C’è proprio da chiedersi: nascerà questa alleanza fra l’entusiasmo prorompente dei giovani di tutto il mondo e il freddo calcolo economicistico degli adulti?
Si sono misurati, confrontati e presentati – i giovani – ben attrezzati a un mondo fatto da adulti, manager, docenti universitari, imprenditori affermati. Lo hanno fatto nella consapevolezza di farsi sentire, anche se, forse, accolti, con il ghigno di chi ti tollera. Non si sono persi. Si sono presi e si sono dati la parola! Tutto è avvenuto alla presenza di economisti di spessore con un pacchetto di domande e proposte ben meditate e circostanziate.

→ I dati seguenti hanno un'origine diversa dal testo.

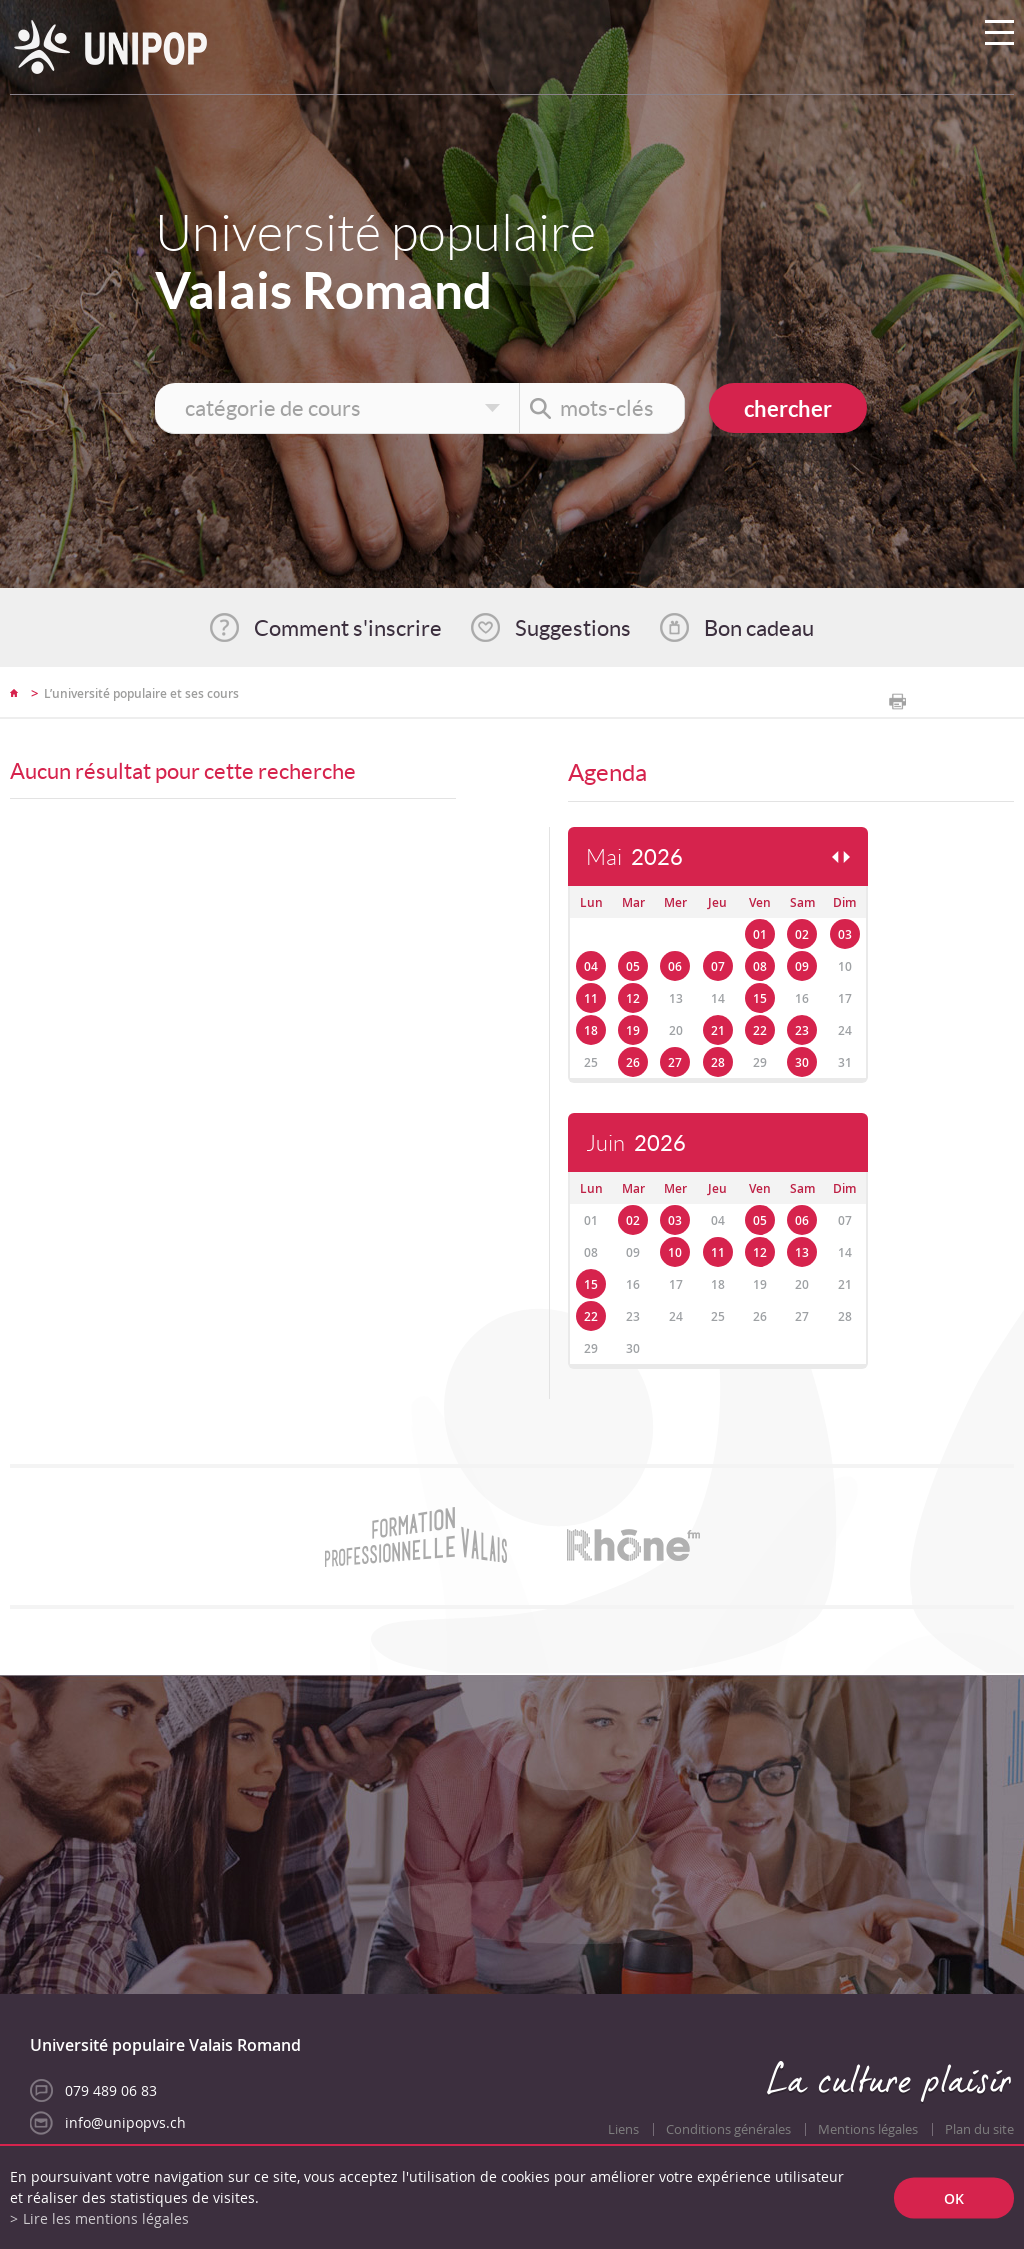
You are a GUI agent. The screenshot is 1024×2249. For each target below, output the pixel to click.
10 (675, 1252)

L’incontro generazionale certamente è stato positivo: un confronto obbligato, necessario, dal quale nessuno ha potuto sfuggire. Ma, tentiamo di dare uno sguardo alle richieste e alle proposte presentate, alle paure e alle egemonie che governano il mondo.
Una delle questioni avanzate è la povertà energetica che impedisce ai popoli di crescere in civiltà. L’abolizione dei paradisi fiscali: risorse che vengono sottratte proprio al presente e al futuro dei giovani. Che le grandi imprese e le banche abbiano un comitato etico indipendente, con veto in materia di ambiente e impatto sui più poveri. Che imprese e organizzazioni facciano di tutto per dare pari opportunità alle donne, quelle stesse che oggi sembrano appannaggio esclusivo dei lavoratori. Emblematico e chiaro e diretto quello che scrivono: “Noi giovani non tolleriamo più che si sottraggano risorse alla sanità, al nostro presente e al nostro futuro per costruire armi… Vorremmo raccontare ai nostri figli che il tempo della guerra è finito per sempre”.
Ma tutto questo avrà un seguito, un futuro? Perché no? Anzi, va tenuto in considerazione proprio quello che ha detto papa Francesco ai giovani: “Niente scorciatoie, sporcatevi le mani”.
“A voi giovani, provenienti da 115 Paesi, rivolgo l’invito a riconoscere che abbiamo bisogno gli uni degli altri per dar vita a questa cultura economica -ha detto il papa-capace di far germogliare sogni, suscitare profezie e visioni, far fiorire speranze, stimolare fiducia, fasciare ferite, intrecciare relazioni, risuscitare un’alba di speranza, imparare l’uno dall’altro, e creare un immaginario positivo che illumini le menti, riscaldi i cuori, ridoni forza alle mani, e ispiri ai giovani – a tutti i giovani, nessuno escluso – la visione di un futuro ricolmo della gioia del Vangelo”. [dal Discorso all’inizio del Sinodo dedicato ai giovani (3 ottobre 2018)].